Monitoring Oracle Database Server

Figure 1 depicts the layer model that the eG Enterprise uses to monitor an Oracle database server. The Operating System and Tcp layers have been already discussed in the earlier chapters. The Oracle Processes layer tracks the status of the individual Oracle processes that support a specific database instance. Above the Application Processes layer is the SQL Network layer. This layer provides information about the traffic flowing into and out of the database instance. As indicated above, to handle incoming requests, an Oracle database server uses logical memory structures that interact with the underlying physical structures to form the database. The Memory Structures layer in Figure 1 tracks the health of the Oracle server’s memory structures. The memory structures of an Oracle database server include:

  • The System Global Area (SGA), which is an area of memory that is designed to execute processes to obtain data for user queries as quickly as possible while also maximizing the number of concurrent users that can access the Oracle instance.
  • Locks, which are synchronization mechanisms that prevent destructive interactions between transactions accessing the same resource (e.g., user objects such as tables, or system objects such as shared data structures in memory and data dictionary rows).
  • Rollback segments, which represent an area where the before change image of the data is stored for undo purposes.
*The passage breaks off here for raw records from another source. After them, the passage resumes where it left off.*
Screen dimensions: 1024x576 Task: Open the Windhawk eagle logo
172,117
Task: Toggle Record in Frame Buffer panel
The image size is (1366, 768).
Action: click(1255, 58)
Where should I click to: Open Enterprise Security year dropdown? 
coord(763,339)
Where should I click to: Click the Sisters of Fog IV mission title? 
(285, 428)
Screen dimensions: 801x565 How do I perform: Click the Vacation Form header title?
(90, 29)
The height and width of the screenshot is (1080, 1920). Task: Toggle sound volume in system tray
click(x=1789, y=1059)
The rollback data can be system rollback data or non-system rollback data.
  • Above the Memory Structures layer, the eG Enterprise monitors the storage resources used by the database server. Tablespaces are logical storage resources used for storing tables, indexes, rollback segments, and the data dictionary. A tablespace can belong to one database instance only, and represents the place where the data is actually stored in the database. The Tablespaces layer in Figure 1 monitors the status of the different tablespaces used by a database server. A tablespace stores the data on disk in the form of one or more datafiles. The Datafiles layer of Figure 1 captures the health of the datafiles that form a major proportion of any database. These files contain user’s data, Oracle’s data dictionary and also include tables, indexes and clusters. Above the Datafiles layer, the Oracle Service layer tracks the overall health of the service offered by the Oracle database instance.

Figure 1 : Layer model for Oracle database servers

Each of the layers in Figure 1 above is mapped to a wide variety of tests, which collect a wealth of performance data from the Oracle database. Using this data, the following questions can be answered:

Database service monitoring

  • Is the database server available for servicing requests and what is the response time for a typical request?

Session monitoring

  • How many users are accessing the Oracle database currently?
  • Who are the active users?

Query monitoring

  • What are the current top 10 SQL queries in terms of resource utilization?

Transaction monitoring

  • What is the commit and rollback behavior of the applications using the database?

Alert log monitoring

  • Have there been any recent errors/events in the Oracle alert log? What are they?

Rollback segment monitoring

  • Is there heavy contention for the rollback segments?

Lock and latch monitoring

  • Is there contention for locks? Is a specific application holding a lock for a long time? Which lock(s) are these?

Cache monitoring

  • Are the library cache, dictionary cache, and the data buffer cache adequately sized?

Full table scan monitoring

  • Is there any full table scan happening on the database? If so, how frequently?

Tablespace monitoring

  • Are any of the tablespaces reaching their storage capacity? Is the load adequately balanced across the tablespaces?

Hot file monitoring

  • Is the disk I/O (read/write) being balanced across the datafiles or is there a particular hot datafile that is handling all the requests?

Redo log monitoring

  • Is the Oracle redo-log buffer sufficiently sized, or is there a large number of requests waiting for redo log space?

Object monitoring

  • Is there any invalid object in the database? Which ones? Which objects have been recently modified and when? Are there objects that have reached their maximum extent? Which ones are these?